Tutorial: Profiling a PyTorch Model#
In this tutorial, we will use Metinor to profile a PyTorch model. Profiling a model is important to understand the performance of the model and to identify bottlenecks. Metinor provides a simple API to profile a model and a set of tools to analyze and plot the results.
[1]:
# Suppress warnings (to make the output cleaner in this notebook)
import warnings
warnings.filterwarnings("ignore")
Create a model#
The profiler in Metinor supports subclasses of nn.Module
. In this tutorial, we will use a pre-trained ResNet-18 from torchvision
.
[2]:
from torchvision.models import resnet18, ResNet18_Weights
# Create the model to profile
model = resnet18(weights=ResNet18_Weights.DEFAULT)

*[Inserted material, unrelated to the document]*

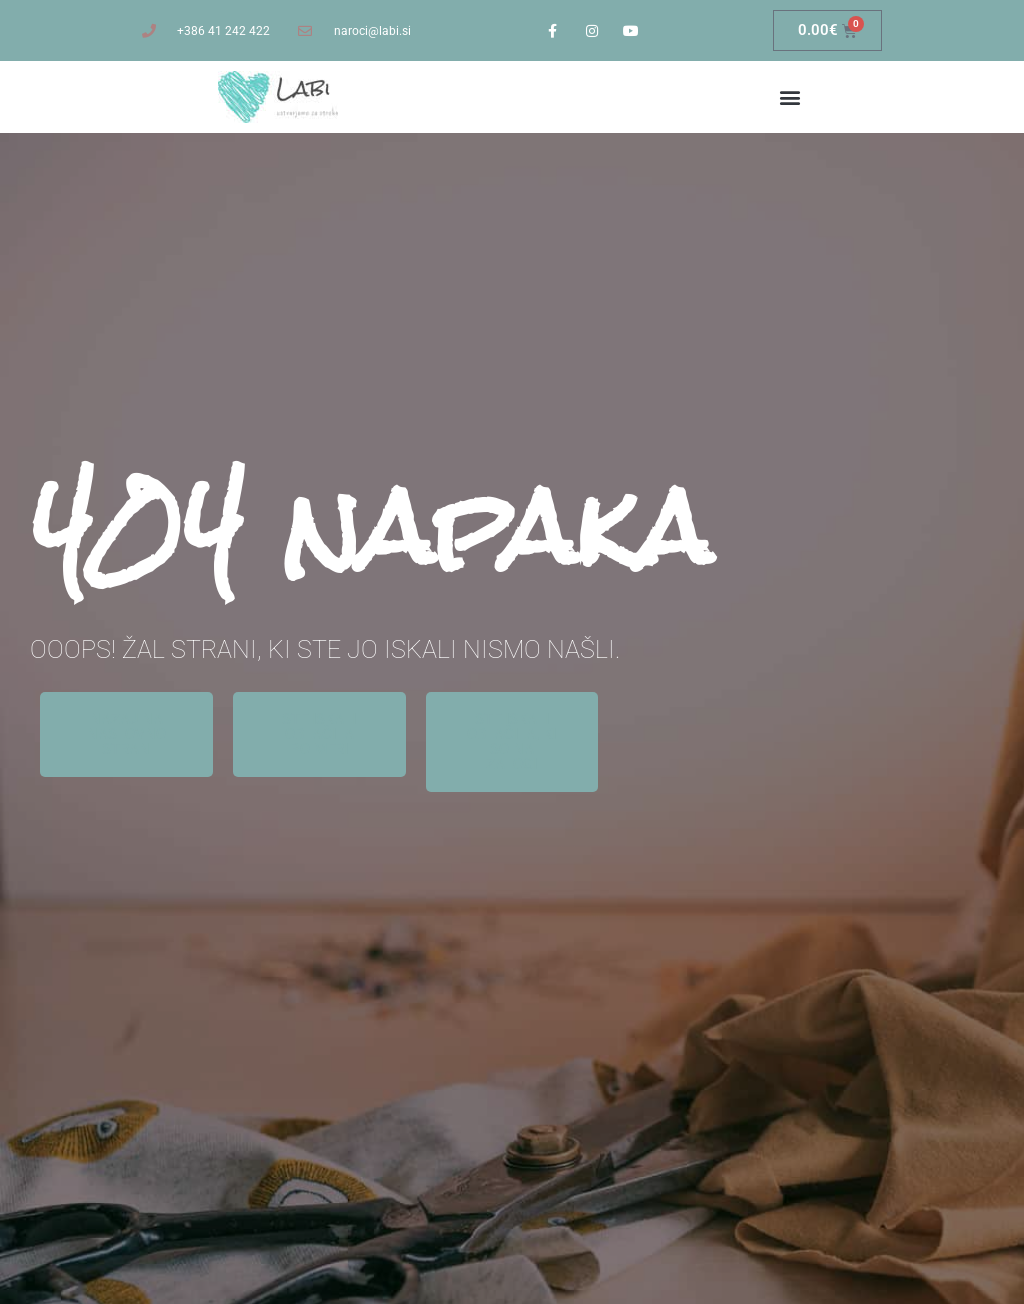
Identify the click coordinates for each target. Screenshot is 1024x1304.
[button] (789, 97)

input_shape = (3, 224, 224)
Import the profiler#
Next, we will import the profiler from the metinor.profiler
package. This is available as metinor.profiler.Profiler
class and several metinor.functional.profiler.profile_*
functions. We will profile both the model types using the profiler class and the functions.

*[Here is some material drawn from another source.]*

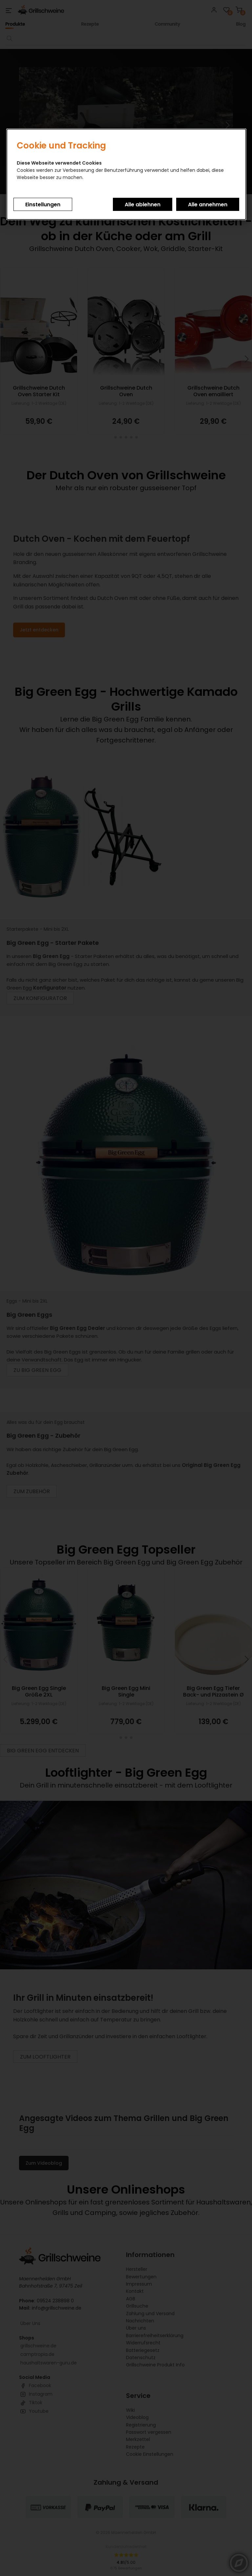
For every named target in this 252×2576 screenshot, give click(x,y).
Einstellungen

Profiling a model using the functional API#
[3]:
from nervai_optim.functional.profiler import profile_metrics
# Profile the model
model_report = profile_metrics(model, input_shape=input_shape)

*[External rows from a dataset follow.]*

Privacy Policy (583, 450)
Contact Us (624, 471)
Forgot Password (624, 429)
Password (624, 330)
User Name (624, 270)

# Report is a `metinor.profiler.ProfileReport` object which contains the following variables:
# - `report.summary`: A summary of the profiled model
# - `report.details`: A layer-by-layer breakdown of the profiled model
# - `report.pretty_summary`: A human-readable summary of the profiled model
# - `report.pretty_details`: A human-readable layer-by-layer breakdown of the profiled model
# Each of these variables is a `pandas.DataFrame` object
# Print the summary of the profiled model
model_report.pretty_summary
[3]:
ProfilerMetric.NAME | ProfilerMetric.TYPE | ProfilerMetric.INPUTS | ProfilerMetric.OUTPUTS | ProfilerMetric.PARAMS | ProfilerMetric.PARAMS_TRAINABLE | ProfilerMetric.FLOPS | ProfilerMetric.MADDS | ProfilerMetric.MEM_READ | ProfilerMetric.MEM_WRITE | ProfilerMetric.RUNTIME | ProfilerMetric.RMS | |
---|---|---|---|---|---|---|---|---|---|---|---|---|
0 | ResNet | ResNet | (3, 224, 224) | (1000,) | 11.69M | 11.69M | 1.82G | 3.64G | 18.71M | 6.72M | 0.028 | 7.07 |
[4]:
# Show some details of first 10 layers
from nervai_optim.profiler.metrics import ProfilerMetric
columns = [
ProfilerMetric.NAME,
ProfilerMetric.TYPE,
ProfilerMetric.FLOPS,
ProfilerMetric.MADDS,
ProfilerMetric.RUNTIME,
]
model_report.pretty_details[columns].head(10)
[4]:
ProfilerMetric.NAME | ProfilerMetric.TYPE | ProfilerMetric.FLOPS | ProfilerMetric.MADDS | ProfilerMetric.RUNTIME | |
---|---|---|---|---|---|
1 | conv1 | Conv2d | 118.01M | 235.23M | 0.0025 |
2 | bn1 | BatchNorm2d | 1.61M | 3.21M | 0.0006 |
3 | relu | ReLU | 802.82K | 802.82K | 0.00014 |
4 | maxpool | MaxPool2d | 802.82K | 1.61M | 0.0013 |
5 | layer1.0.conv1 | Conv2d | 115.61M | 231.01M | 0.0012 |
6 | layer1.0.bn1 | BatchNorm2d | 401.41K | 802.82K | 0.00022 |
7 | layer1.0.relu | ReLU | 200.7K | 200.7K | 1.7881393432617188e-05 |
8 | layer1.0.conv2 | Conv2d | 115.61M | 231.01M | 0.0012 |
9 | layer1.0.bn2 | BatchNorm2d | 401.41K | 802.82K | 0.00019 |
10 | layer1.1.conv1 | Conv2d | 115.61M | 231.01M | 0.0008 |
[5]:
# More functional API examples
from nervai_optim.functional.profiler import (
profile_flops,
profile_runtime,
profile_memory,
profile_madds,
profile_params,
)
# Profile the model
params = profile_params(model, input_shape=input_shape, readable=True)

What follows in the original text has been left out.